Taktikschule: Rhythm it is!
In der kleinen Taktikschule, die regelmäßig im Stadionmagazin Heimspiel erscheint, erklärt Martin Schweizer, Sportdirektor der Freiburger Fußballschule dieses Mal, was es beim Fußball bedeutet, Rhythmus aufzunehmen – und wie auch einzelne Paukenschläge Spiele gewinnen können.
Herr Schweizer, was meinen Trainer, wenn sie sagen, ihr Team habe gut in den Rhythmus gefunden? Oder anders gefragt: Spielrhythmus – was ist das überhaupt?
Schweizer: Keine einfache Frage. Nähern wir uns erstmal über das Wort: Rhythmus. Da denkt man an Musik, daran, wie in einer Band verschiedene Instrumente zusammenklingen. Dieses Bild lässt sich gut auf Fußball übertragen, wo Spieler mit verschiedenen Profilen auf verschiedenen Positionen interagieren. Läuft das abgestimmt ab und der Ball gut durch die Reihen, entsteht Spielrhythmus, Spielfluss, eine schöne Melodie. Besonders toll ist es, wenn das Ensemble, das Team, den Rhythmus zudem variieren kann. Wie beispielsweise Bayer Leverkusen in seiner Meistersaison aus dem Positionsspiel Chancen kreieren, blitzartig kontern, aber auch das Spiel über Ballbesitz beruhigen konnte.
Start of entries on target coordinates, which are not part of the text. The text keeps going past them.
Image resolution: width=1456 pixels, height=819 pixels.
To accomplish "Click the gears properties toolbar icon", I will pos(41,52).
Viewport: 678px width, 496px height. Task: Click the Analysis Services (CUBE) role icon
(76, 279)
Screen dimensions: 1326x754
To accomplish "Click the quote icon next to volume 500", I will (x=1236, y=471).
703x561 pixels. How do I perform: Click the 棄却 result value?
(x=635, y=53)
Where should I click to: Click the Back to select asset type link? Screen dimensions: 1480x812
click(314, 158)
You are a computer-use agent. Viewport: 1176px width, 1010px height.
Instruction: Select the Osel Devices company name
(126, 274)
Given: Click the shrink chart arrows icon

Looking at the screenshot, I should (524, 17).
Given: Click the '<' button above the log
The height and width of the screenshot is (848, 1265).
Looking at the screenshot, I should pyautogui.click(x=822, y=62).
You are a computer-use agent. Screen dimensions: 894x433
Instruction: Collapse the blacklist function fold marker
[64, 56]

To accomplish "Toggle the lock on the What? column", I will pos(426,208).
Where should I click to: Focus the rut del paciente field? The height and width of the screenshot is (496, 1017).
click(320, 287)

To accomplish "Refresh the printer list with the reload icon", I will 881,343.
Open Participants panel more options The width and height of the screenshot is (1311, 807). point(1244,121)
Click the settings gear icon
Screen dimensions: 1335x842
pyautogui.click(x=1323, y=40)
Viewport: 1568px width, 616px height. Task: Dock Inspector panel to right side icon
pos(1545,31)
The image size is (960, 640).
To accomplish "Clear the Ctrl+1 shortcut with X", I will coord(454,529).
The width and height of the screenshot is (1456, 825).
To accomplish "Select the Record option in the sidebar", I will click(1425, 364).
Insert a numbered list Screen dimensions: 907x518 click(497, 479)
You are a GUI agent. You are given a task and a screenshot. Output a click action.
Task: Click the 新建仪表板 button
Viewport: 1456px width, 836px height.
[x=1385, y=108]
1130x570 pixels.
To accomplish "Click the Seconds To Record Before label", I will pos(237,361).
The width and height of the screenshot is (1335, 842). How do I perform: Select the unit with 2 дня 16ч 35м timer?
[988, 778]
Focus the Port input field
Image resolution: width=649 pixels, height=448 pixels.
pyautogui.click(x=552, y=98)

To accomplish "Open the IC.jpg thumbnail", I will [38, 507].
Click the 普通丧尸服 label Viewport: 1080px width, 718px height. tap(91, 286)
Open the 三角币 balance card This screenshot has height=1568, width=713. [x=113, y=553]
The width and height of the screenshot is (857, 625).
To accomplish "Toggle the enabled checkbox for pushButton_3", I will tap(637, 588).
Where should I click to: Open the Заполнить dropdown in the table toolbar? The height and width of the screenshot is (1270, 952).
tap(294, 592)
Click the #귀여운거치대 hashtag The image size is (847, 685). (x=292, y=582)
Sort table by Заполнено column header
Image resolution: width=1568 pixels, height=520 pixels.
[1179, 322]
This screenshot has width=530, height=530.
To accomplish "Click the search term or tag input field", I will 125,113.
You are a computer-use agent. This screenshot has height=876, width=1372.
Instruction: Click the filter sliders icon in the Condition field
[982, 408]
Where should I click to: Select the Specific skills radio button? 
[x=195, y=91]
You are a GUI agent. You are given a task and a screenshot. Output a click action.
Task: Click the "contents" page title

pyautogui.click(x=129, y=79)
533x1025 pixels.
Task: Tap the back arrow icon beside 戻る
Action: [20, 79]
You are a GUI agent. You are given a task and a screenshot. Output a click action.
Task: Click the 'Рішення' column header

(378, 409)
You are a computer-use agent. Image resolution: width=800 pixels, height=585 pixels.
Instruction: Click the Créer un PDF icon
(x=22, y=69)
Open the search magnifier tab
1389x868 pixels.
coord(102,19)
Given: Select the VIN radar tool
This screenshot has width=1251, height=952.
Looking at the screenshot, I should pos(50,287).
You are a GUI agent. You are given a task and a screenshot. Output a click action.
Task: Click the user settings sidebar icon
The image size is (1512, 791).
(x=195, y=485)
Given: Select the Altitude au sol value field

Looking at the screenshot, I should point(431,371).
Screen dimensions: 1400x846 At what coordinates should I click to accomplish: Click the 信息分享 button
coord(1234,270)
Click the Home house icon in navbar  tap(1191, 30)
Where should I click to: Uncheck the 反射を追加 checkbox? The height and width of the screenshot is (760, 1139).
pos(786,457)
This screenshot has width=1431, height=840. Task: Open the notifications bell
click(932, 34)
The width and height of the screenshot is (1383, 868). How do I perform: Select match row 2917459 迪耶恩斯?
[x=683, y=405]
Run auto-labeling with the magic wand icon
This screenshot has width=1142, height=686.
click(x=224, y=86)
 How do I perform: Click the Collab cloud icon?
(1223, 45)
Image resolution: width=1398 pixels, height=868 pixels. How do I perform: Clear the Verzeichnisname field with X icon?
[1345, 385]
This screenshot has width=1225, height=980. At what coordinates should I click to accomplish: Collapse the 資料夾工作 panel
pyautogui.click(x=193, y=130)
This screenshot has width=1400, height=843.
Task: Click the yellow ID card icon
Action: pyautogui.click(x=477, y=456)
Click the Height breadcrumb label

Ich finde, bewusst gesetzte Rhythmuswechsel sieht man heute im Fußball selten.
Braucht man auch gegen den Ball einen guten Spielrhythmus?
Schweizer: Selbst wenn du auch bei der Defensivarbeit klar definierte Abläufe hast, würde ich hier nicht von Spielrhythmus sprechen. Das Ziel ist jetzt eher, den gegnerischen Rhythmus zu unterbinden, zu brechen. Dominieren die Defensivreihen auf beiden Seiten, kann ein zerfahrenes, von Zweikämpfen geprägtes Spiel entstehen, bei dem kaum einmal Rhythmus aufkommt. Neben dem Gegner können eigene Fehler und Ungenauigkeiten deinen Spielrhythmus stören oder abreißen lassen – ähnlich wie wenn bei einem Orchester jemand im Konzert unvermittelt einen falschen Ton dazwischen hupt.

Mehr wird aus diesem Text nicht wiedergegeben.